« Et voici qu'il y avait à Jérusalem un homme du nom de Siméon. Et c'était un homme juste et craignant Dieu, qui attendait la consolation d'Israël. »
Non seulement les anges et les prophètes, les bergers et les parents, mais encore les vieillards et les justes apportent leur témoignage à la naissance du Seigneur. Tout âge, l'un et l'autre sexe, les événements miraculeux en font foi : une Vierge engendre, une stérile enfante, un muet parle, Elisabeth prophétise, le mage adore, l'enfant renfermé dans le sein tressaille, une veuve rend grâces, un juste est dans l'attente. C'était bien un juste, car il attendait non son profit mais celui du peuple, désirant pour son compte être délivré des liens de ce corps fragile, mais attendant de voir le Promis : car il savait le bonheur des yeux qui le verraient.

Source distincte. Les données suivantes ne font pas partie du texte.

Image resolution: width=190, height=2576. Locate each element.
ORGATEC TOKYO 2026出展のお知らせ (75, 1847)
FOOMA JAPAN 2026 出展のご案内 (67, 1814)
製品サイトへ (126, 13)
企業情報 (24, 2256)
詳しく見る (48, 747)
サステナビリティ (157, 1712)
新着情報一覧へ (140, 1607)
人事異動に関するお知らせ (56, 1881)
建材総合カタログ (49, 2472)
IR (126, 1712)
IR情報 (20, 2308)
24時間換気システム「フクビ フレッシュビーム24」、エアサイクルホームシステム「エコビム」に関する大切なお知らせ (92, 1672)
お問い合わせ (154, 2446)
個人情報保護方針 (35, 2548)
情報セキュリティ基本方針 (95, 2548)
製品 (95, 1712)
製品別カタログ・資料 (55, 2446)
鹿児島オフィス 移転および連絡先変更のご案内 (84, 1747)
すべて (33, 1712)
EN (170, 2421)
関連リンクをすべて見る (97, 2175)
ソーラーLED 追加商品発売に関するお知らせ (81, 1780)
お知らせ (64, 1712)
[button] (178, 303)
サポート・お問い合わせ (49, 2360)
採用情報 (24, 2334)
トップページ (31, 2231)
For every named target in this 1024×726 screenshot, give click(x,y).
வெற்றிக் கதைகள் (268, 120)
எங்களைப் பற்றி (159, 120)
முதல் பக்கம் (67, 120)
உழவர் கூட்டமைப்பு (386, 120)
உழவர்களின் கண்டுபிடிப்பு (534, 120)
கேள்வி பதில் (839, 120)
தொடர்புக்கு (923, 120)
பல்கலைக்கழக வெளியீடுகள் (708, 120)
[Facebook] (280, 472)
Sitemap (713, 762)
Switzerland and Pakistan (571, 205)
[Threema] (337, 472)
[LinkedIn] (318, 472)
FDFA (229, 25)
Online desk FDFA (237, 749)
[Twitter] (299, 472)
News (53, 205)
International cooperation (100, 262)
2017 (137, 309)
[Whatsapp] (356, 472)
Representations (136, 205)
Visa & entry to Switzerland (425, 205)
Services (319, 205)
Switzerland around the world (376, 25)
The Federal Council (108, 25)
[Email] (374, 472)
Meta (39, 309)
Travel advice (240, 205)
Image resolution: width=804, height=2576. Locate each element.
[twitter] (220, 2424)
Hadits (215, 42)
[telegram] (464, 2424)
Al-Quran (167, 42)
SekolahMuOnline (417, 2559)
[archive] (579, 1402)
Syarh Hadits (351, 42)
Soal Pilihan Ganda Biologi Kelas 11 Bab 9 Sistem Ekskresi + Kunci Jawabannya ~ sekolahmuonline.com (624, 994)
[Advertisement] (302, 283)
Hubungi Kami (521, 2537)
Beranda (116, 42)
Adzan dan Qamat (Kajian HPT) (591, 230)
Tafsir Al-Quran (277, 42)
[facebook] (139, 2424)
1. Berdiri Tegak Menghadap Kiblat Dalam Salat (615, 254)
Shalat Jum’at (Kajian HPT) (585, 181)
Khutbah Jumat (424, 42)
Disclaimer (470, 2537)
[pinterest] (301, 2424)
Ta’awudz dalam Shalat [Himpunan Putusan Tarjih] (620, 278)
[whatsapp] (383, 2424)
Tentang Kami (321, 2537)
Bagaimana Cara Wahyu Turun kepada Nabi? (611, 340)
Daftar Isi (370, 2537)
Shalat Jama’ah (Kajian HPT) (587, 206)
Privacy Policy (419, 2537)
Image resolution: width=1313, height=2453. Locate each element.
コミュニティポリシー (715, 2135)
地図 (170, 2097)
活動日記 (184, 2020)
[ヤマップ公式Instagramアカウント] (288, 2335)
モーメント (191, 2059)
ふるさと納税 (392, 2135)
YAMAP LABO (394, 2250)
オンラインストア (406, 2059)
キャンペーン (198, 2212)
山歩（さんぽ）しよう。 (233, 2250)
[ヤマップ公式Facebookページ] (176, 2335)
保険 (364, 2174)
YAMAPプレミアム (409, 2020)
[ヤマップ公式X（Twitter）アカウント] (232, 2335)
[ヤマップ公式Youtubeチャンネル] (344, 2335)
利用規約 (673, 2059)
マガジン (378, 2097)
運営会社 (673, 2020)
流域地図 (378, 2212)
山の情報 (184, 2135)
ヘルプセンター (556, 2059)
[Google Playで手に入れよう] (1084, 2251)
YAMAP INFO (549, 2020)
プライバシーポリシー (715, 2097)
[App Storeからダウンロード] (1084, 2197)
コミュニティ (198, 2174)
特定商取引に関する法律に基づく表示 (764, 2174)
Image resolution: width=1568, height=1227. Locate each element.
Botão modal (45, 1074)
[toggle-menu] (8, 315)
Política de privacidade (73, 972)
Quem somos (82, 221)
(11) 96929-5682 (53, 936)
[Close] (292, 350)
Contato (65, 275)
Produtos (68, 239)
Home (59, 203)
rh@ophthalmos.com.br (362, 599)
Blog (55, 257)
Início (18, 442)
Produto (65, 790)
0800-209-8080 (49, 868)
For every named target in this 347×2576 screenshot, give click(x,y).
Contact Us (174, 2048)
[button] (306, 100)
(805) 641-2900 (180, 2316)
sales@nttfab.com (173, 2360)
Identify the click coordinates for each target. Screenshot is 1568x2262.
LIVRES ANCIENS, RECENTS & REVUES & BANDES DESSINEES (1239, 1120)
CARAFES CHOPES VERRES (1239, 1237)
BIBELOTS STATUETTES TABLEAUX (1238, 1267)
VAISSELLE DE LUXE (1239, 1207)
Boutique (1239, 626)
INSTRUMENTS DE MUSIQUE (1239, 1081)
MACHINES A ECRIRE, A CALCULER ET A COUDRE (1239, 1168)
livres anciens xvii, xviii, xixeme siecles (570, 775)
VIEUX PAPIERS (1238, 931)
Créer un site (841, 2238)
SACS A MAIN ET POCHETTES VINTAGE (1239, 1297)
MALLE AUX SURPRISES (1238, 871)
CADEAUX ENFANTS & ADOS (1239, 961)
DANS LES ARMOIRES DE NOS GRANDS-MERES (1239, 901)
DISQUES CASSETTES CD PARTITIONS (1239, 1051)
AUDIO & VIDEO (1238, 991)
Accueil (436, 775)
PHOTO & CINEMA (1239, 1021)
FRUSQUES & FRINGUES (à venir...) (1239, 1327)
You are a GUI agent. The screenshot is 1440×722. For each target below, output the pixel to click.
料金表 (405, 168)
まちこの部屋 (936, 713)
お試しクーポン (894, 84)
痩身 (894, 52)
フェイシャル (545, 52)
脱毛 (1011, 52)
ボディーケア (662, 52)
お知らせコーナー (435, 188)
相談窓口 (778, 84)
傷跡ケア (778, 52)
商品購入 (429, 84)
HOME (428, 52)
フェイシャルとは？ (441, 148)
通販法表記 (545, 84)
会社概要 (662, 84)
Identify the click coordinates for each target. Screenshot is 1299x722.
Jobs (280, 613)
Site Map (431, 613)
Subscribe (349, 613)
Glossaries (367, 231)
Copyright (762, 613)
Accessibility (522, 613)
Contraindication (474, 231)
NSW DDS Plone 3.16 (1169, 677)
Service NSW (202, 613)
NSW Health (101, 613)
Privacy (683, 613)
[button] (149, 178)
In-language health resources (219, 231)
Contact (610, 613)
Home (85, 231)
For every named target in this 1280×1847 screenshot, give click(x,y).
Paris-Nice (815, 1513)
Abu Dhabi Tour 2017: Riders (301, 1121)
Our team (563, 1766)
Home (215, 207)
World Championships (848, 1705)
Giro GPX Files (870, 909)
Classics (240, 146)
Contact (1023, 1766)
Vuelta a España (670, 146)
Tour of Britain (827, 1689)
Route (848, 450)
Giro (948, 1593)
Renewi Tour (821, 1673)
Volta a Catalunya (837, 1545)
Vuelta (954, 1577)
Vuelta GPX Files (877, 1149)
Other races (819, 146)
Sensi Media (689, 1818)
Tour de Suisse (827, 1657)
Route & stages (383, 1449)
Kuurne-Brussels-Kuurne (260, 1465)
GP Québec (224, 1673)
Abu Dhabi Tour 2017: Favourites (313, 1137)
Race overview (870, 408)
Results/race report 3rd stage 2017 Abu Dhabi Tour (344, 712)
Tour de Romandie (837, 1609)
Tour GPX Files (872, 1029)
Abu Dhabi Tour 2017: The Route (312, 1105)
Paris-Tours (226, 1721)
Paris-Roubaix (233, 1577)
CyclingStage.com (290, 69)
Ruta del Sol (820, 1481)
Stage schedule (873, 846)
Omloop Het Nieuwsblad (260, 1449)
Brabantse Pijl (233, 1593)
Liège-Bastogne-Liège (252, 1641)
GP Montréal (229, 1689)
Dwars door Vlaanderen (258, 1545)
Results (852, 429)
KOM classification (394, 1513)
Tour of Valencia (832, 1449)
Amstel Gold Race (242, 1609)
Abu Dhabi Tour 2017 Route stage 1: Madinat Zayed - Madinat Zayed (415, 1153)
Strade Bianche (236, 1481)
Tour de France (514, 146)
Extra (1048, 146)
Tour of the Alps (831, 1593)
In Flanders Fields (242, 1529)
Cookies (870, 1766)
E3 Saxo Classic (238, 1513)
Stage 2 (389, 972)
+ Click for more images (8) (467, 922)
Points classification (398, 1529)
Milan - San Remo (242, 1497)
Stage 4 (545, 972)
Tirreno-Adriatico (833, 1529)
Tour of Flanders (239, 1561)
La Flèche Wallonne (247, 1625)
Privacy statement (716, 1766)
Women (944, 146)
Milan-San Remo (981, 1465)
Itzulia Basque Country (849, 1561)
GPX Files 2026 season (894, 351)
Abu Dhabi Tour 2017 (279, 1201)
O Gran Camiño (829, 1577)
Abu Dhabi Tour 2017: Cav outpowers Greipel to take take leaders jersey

« Maintenant, dit-il, laissez partir votre serviteur. » Vous voyez ce juste, enfermé, pour ainsi dire, dans la prison de ce corps pesant, souhaiter sa délivrance pour commencer d'être avec le Christ : car « être délivré et avec le Christ est bien préférable » (Phil., I, 23). Mais celui qui veut être libéré doit venir au Temple, venir à Jérusalem, attendre l'Oint du Seigneur, recevoir dans ses mains la Parole de Dieu et comme l'étreindre dans les bras de sa foi. Alors il sera libéré et ne verra point la mort, ayant vu la vie.
Vous voyez quelle abondance de grâce a répandue sur tous la naissance du Seigneur, et comment la prophétie est refusée aux incroyants, mais non pas aux justes. Voici qu'à son tour Siméon prophétise que Notre Seigneur Jésus-Christ est venu pour la ruine et la résurrection d'un grand nombre, pour faire entre justes et injustes le discernement des mérites et, selon la valeur de nos actes, nous décerner, en juge véridique et équitable, soit les supplices, soit les récompenses.
« Et ton âme, dit-il, sera traversée d'un glaive. » Ni l'Écriture ni l'histoire ne nous apprend que Marie ait quitté cette vie en subissant le martyre dans son corps ; or, ce n'est pas l'âme, mais le corps, qu'un glaive matériel peut transpercer. Ceci nous montre donc la sagesse de Marie, qui n'ignore pas le mystère céleste ; car « la parole de Dieu est vivante, puissante, plus aiguë que le glaive le mieux aiguisé, pénétrante jusqu'à diviser l'âme et l'esprit, les jointures et les moelles ; elle sonde les pensées du coeur et les secrets des âmes » (Héb., IV, 12) : car tout dans les âmes est à nu, à découvert devant le Fils, auquel les replis de la conscience n'échappent point.
Ainsi donc Siméon a prophétisé, une femme mariée avait prophétisé, une vierge avait prophétisé ; il fallait encore une veuve pour qu'il n'y manquât aucun genre de vie, aucun sexe. C'est pourquoi Anne nous est présentée : les mérites de son veuvage et sa conduite obligent à la juger tout à fait digne d'annoncer la venue du Rédempteur de tous. Ayant détaillé ses mérites en un autre endroit, dans notre Exhortation aux veuves, nous ne croyons pas devoir les reprendre ici, pressés que nous sommes d'aborder un autre sujet. Pourtant ce n'est pas sans intention qu'ont été mentionnés les quatre-vingt-quatre ans atteints dans son veuvage ; car ces sept douzaines et ces deux quarantaines semblent indiquer un nombre sacré.